Grain whiskey is often underestimated. Now Compass Box and Cooley are actively promoting it, they produce their own high-quality varieties that are in demand. In the Highlands there is a distillery Invergordon, it is the only one engaged in the production of grain whiskey.

Top Brands and Grain Whiskey Brands

Carsebridge. This distillery was demolished in 1992, which gives a special value to this drink. This is a Scotch whiskey with rich fruity aromas, with hints of spicy vanilla and nutty toffee. Sweet fruit flavors and a hint of marzipan.

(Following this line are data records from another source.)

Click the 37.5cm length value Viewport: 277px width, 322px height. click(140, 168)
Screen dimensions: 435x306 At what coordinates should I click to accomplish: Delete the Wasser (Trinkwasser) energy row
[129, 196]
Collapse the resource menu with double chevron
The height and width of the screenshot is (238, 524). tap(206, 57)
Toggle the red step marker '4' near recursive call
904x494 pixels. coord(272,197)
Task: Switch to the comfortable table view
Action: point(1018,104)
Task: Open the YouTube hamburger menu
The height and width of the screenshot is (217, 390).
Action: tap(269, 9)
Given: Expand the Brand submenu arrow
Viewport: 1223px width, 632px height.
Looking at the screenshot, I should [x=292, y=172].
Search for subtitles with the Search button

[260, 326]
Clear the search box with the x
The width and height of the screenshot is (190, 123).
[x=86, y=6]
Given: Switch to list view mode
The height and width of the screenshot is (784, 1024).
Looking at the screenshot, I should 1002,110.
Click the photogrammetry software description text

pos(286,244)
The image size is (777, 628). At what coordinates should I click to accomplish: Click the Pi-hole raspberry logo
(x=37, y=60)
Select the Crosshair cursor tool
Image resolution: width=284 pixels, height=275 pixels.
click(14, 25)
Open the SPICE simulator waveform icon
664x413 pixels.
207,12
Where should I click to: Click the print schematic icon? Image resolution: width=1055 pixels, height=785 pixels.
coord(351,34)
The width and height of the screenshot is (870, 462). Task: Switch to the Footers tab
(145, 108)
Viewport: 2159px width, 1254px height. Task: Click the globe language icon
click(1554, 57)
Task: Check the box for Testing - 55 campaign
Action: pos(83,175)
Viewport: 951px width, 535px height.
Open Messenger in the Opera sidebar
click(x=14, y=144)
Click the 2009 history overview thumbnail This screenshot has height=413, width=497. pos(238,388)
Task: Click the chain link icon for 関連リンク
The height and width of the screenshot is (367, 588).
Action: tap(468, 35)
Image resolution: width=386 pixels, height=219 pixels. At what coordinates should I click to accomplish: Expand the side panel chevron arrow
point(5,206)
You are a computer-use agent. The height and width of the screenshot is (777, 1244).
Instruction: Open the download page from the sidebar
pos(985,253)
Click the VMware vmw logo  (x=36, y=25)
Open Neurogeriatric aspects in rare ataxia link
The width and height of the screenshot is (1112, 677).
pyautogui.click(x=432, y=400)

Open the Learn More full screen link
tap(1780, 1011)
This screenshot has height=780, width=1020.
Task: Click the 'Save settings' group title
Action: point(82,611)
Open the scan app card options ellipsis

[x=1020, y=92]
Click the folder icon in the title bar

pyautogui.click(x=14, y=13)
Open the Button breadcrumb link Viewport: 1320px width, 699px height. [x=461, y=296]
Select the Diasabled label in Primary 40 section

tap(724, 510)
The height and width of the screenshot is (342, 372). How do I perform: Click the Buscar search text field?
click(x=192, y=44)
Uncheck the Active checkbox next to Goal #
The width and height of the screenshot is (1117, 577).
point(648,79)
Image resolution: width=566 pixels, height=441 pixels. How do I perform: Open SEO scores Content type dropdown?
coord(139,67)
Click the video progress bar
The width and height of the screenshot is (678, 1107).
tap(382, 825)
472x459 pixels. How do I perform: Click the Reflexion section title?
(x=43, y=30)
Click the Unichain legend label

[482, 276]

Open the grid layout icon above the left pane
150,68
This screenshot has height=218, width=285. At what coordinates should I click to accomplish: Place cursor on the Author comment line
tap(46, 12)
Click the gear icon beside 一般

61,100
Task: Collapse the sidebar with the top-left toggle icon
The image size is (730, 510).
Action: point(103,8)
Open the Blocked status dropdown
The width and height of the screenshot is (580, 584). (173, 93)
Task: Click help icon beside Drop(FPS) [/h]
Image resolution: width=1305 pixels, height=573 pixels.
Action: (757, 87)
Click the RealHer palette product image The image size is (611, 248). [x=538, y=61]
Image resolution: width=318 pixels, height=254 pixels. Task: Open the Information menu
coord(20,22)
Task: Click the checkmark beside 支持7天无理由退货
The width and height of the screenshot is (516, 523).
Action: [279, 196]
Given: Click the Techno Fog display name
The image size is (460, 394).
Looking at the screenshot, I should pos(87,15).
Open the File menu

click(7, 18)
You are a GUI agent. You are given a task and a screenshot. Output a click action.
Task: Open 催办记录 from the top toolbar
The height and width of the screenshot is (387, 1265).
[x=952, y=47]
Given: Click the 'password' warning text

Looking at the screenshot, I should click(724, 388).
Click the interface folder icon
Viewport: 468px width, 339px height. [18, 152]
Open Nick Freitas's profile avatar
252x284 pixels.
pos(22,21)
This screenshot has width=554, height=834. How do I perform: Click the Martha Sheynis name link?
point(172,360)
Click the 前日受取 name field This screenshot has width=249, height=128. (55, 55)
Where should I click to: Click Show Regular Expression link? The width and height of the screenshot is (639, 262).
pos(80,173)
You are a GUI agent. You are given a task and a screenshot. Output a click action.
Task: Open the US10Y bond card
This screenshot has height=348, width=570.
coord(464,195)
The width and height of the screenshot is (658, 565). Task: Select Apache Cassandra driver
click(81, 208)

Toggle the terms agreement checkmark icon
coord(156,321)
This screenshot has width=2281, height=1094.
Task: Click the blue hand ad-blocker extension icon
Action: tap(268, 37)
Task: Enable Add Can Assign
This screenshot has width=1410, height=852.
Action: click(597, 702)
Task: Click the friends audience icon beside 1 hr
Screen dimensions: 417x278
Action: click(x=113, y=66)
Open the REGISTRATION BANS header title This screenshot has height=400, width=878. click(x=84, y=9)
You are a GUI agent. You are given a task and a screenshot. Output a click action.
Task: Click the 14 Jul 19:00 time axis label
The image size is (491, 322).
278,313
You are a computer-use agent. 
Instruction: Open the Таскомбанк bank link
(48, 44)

Port Dundas. Exclusive Scotch Whiskey. Alcohols to create this whiskey were harvested in 1937, and in 2011 it was bottled in 187 bottles. Alcohols for this whiskey were distilled on a distillation column. And this whiskey matured in oak barrels from sherry. It has a bright rich taste and a long aftertaste.

Greenore. It has a unique variety of fruitiness and peach aroma. It is not immediately possible to guess that this is grain whiskey, it matured in sherry casks and filled with the richest aromas for true connoisseurs of whiskey.

Fuji-Gotemba. Fuji-Gotemba Distillery was founded in 1972 by Kirin Seagram Ltd., at an altitude of 620 meters above sea level at the foot of Mount Fuji in the city of Gotemba. Barley and grain are imported from Scotland and Ireland. The climate, similar to Scotland, makes this whiskey in no way inferior in quality to single malt whiskey.

Girvan. Straw-golden whiskey Girvan matures in American white oak barrels. Great for cocktails or as an aperitif. Vanilla aroma is perfectly complemented by notes of candied fruits and ripe pears.

Whiskey or Whiskey? What is the difference?

Many people often ask themselves the question, which is correct, “whiskey” or “whisky”? The answer is simple – both options are correct, since each name has its own meaning. The difference between “whiskey” and “whisky” in the country of production.

Whiskey is made in America and Ireland, while Whiskey is made in Scotland and Japan. In Japan, for example, they wanted to make whiskey an exact copy of Scotch whiskey, but it turned out to be its own unique product, which is valued by collectors. This is due to its own climate and the quality of raw materials. There are few factories in Japan, one of them is Suntory – 4 in the world in terms of production.

As the story goes, one Japanese lived for 6 years in Scotland, worked at 4 distilleries, and in 1923 came home and built 1 plant in Japan in the mountains in a nature reserve. At first they copied everything, but they were very pedantic in understanding.

In Japan, there is very high competition between distilleries at all stages of the whiskey life, from production to marketing. Glasgow annually hosts the “Best Whiskey in the World” award, where Japanese whiskey was recognized as the best 6 times.